The production crew for The Big Lift arrived in Berlin in May 1949 just as the blockade was lifted by the Russians, and shot actual airlift activity at both terminals. Principal shooting began in July. Montgomery Clift became available after he dropped out of the film Sunset Blvd., in which he was to have been the lead, before shooting began in June. Even so, all scenes involving him were shot first to allow him to return to the United States to begin location shooting for A Place in the Sun in October.

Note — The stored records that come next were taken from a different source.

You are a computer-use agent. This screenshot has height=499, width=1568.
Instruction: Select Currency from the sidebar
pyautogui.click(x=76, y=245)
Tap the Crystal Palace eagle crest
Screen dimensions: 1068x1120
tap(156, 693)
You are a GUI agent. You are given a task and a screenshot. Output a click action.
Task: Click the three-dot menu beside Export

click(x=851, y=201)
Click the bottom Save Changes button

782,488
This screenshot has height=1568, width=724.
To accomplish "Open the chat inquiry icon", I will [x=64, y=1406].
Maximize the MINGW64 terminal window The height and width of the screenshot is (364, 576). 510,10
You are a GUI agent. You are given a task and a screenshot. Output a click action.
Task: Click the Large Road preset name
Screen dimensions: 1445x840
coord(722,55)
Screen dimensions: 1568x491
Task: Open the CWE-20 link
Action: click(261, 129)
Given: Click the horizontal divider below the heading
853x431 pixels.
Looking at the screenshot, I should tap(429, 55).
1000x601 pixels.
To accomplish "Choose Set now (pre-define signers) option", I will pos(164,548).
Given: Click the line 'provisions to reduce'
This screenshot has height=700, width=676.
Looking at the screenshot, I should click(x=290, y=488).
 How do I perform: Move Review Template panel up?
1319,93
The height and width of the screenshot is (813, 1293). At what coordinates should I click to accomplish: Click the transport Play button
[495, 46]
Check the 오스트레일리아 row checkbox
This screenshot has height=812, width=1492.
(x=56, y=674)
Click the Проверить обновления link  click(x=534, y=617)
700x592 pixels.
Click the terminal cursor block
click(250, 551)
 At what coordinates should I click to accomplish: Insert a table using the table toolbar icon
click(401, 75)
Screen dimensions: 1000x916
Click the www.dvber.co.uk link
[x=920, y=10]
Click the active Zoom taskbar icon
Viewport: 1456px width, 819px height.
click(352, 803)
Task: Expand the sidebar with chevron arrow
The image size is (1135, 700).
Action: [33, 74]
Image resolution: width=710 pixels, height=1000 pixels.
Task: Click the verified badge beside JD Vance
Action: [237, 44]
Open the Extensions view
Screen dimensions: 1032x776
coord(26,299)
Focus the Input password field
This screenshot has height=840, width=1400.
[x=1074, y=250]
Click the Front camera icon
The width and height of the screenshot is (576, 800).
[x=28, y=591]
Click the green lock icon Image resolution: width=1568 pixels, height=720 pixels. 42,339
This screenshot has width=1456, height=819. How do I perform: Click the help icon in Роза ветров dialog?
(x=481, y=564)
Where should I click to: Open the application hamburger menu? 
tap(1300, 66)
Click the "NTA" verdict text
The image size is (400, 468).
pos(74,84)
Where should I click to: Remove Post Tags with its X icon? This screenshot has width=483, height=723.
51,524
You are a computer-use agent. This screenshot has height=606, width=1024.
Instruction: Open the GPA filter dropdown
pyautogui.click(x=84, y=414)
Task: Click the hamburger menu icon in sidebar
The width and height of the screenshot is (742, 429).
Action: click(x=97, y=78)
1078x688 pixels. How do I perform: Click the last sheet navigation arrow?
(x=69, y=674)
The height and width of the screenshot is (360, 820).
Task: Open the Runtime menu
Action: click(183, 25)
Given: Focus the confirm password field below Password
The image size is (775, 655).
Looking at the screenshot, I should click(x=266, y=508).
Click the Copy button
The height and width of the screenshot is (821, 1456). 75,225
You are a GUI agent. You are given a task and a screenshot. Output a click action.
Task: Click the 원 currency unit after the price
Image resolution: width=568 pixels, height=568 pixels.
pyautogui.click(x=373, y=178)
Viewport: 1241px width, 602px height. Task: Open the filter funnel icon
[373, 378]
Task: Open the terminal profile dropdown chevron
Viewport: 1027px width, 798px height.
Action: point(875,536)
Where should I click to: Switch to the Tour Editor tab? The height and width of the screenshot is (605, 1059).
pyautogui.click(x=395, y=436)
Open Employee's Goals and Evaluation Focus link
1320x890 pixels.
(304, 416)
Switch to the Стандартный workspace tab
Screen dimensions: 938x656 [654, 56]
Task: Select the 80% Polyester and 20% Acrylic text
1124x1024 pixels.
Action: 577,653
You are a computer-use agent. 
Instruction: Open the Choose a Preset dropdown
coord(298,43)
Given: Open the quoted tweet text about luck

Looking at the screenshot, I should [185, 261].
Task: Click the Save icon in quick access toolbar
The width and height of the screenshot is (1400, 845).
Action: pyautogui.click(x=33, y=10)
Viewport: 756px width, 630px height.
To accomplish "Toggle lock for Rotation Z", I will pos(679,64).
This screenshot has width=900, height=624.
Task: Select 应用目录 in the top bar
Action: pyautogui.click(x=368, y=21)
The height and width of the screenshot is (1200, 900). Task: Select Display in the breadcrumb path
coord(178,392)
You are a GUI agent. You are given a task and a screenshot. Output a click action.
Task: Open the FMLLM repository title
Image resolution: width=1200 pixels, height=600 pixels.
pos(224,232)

German actress Hildegard Knef had been cast in the role of Frederica Burkhardt, her first lead role in an American film, and arrived in Berlin on June 16. However director George Seaton and producer William Perlberg had in the meantime been made aware of the circumstances of her wartime relationship with Ewald von Demandowsky, Nazi head of Tobis Film. Knef had posed as a Nazi soldier to remain near him when he became an officer in the SS near the end of the war. After their capture in Poland and subsequent release, he told US investigators that they had in fact wedded during their period as prisoners of war, trying unsuccessfully to avoid being turned over to the Soviets for prosecution. Because of the possibility of her negative impact on the film due to its theme of fraternization, which was still a volatile issue—and a general coolness towards her by the Hollywood community as a result of the revelation—Knef was fired and replaced by relative newcomer Cornell Borchers.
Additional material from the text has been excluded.